This lesson is an activity where function of DNA and the genetic code are explored. This lesson relates the structure of DNA to its integral function of protein synthesis.
Objectives:
-
-Students will be able to design a gene which codes for a polypeptide chain.
-
-Students will be able to manipulate and set-up a polypeptide.
-
-Students will be able to apply learning and employ the genetic code.
Introduction:
This lesson can be initiated with a question: “Can anyone give me an example of a protein?” The brainstormed ideas should be written on the board. Each student could be required to give some sort of response.

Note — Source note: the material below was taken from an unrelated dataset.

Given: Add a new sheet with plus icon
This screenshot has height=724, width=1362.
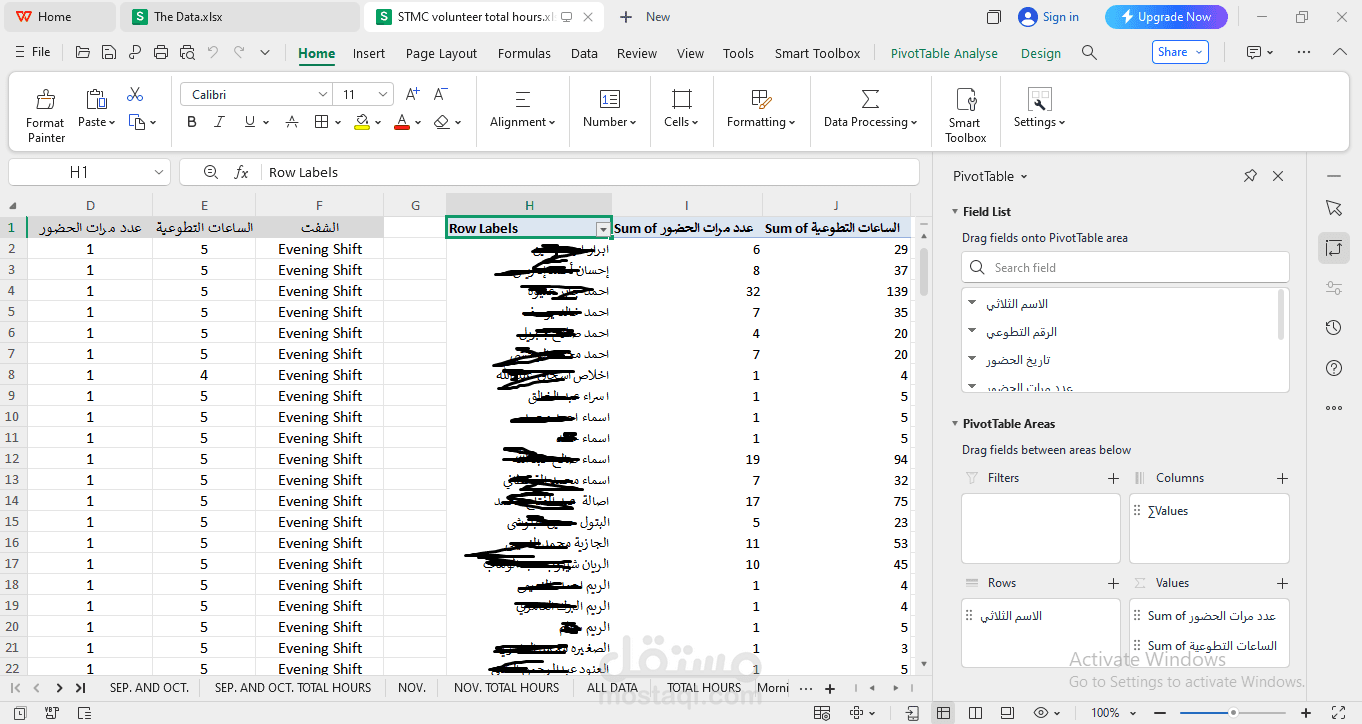Looking at the screenshot, I should pos(829,688).
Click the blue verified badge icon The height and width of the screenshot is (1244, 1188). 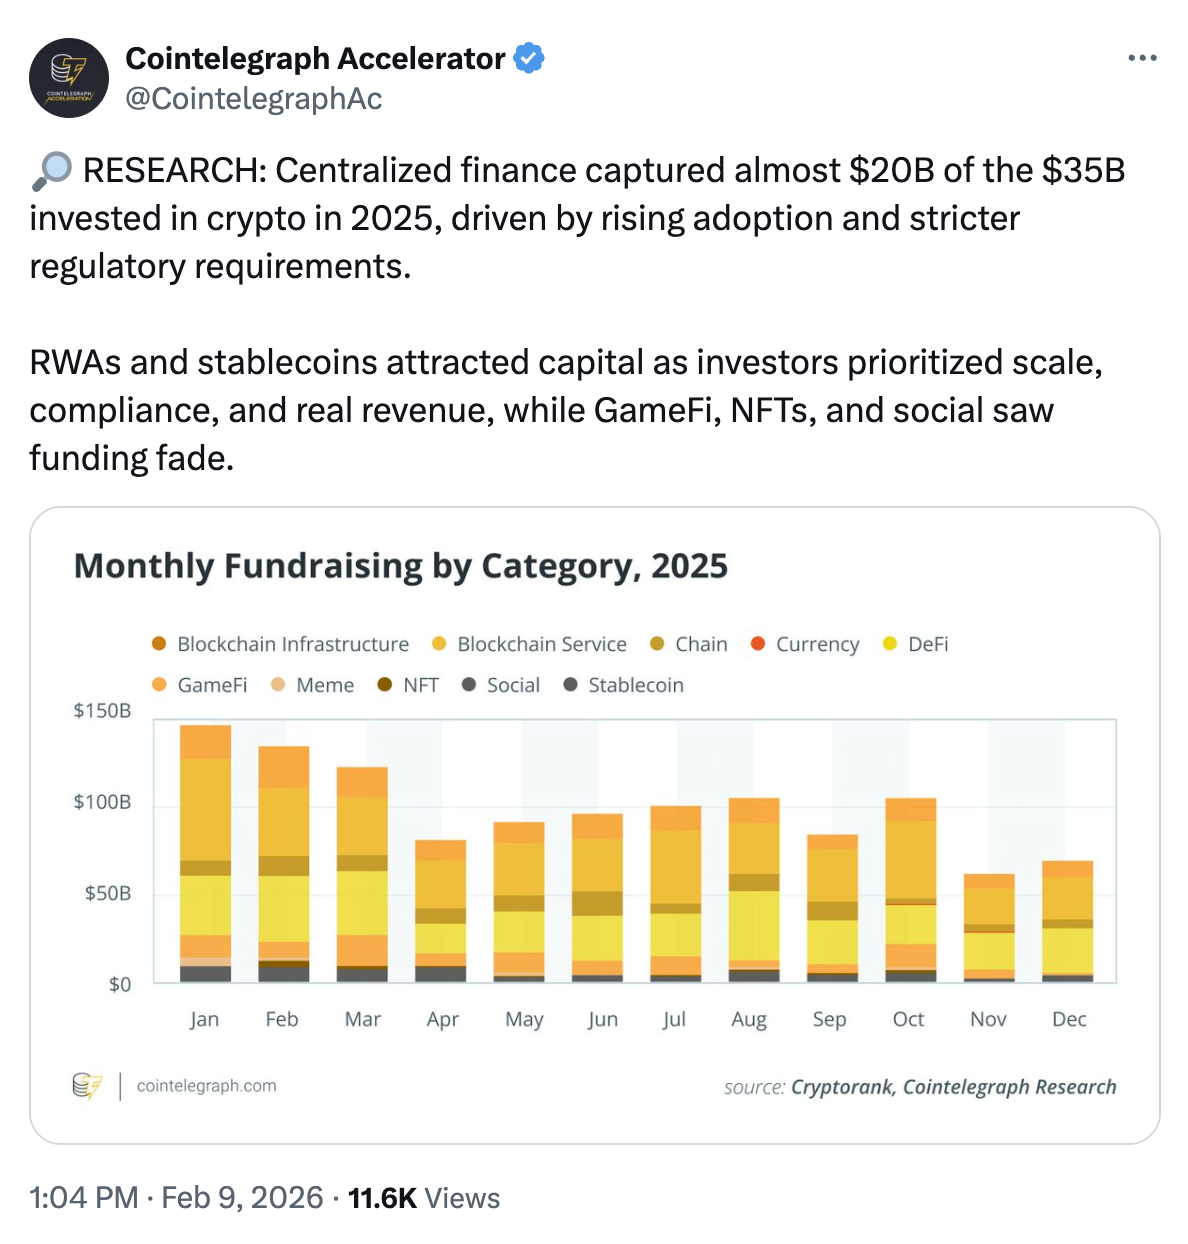(x=529, y=59)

The teacher would distinguish proteins from other macromolecules.
Content:
-
1. Review of proteins, amino acids, and dehydration synthesis.
-
2. Review of transcription, translation and the genetic code.
-
3. Make a small protein using labeled cutouts of amino acids, color coded for chemical property.
-
4. Design the gene that coded for your small protein.
Methods and Procedure:
-
1. Initiate lesson with above question, validating all brainstormed responses.
-
2. Review all content.
-
3. Provide students will pre cutout amino acids. Each amino acid would be a part of a large lock and key model, that will fit together only after you cleave (cut) off one hydrogen from one amino group and and oxygen and hydrogen from the carboxyl group of another amino acid. For instance:
____
|
H - [ISOLEUCINE ] - OH
|
|
H - [GLUTAMIC ACID] - OH
|
-
To form a peptide bond between the two will remove the OH from isoleucine and the H from glutamic acid. One water molecule has been removed and one bond has been formed.
-
4. Each student will form a small protein that is 15 amino acids long.
-
5. Once the protein is made, students will work backwards to determine the segment of DNA that coded for this protein, and then will be required to design the piece of complementary messenger RNA.
Closure:
This lesson can be closed with a statement about how essential proteins are to the cell. There are tens of thousands of proteins, each coded for by an individual’s DNA. Point out how mutations in DNA can affect the proteins made. Point out how the redundancy in the genetic code allows a little room for this. Lastly point out how good nutrition is also key since the proteins you eat provide you with the amino acids your body needs. Our bodies can make only 12 amino acids, the other 8 we must ingest.
Resources and Materials:
You (or student) will need to make the different amino acid cutouts, enough for 15 per student. Ideally these will be color coded to represent chemical property. In addition, tape and surface paper will be needed.
In Appendix D you will find the genetic code and in Appendix E you will find a list of the 20 common amino acids and their chemical property.
Assignment:
In addition to having to design the gene and the mRNA complement, students should report how many water molecules they produced and how many peptide bonds were formed and attempt to predict any chemical property of their protein.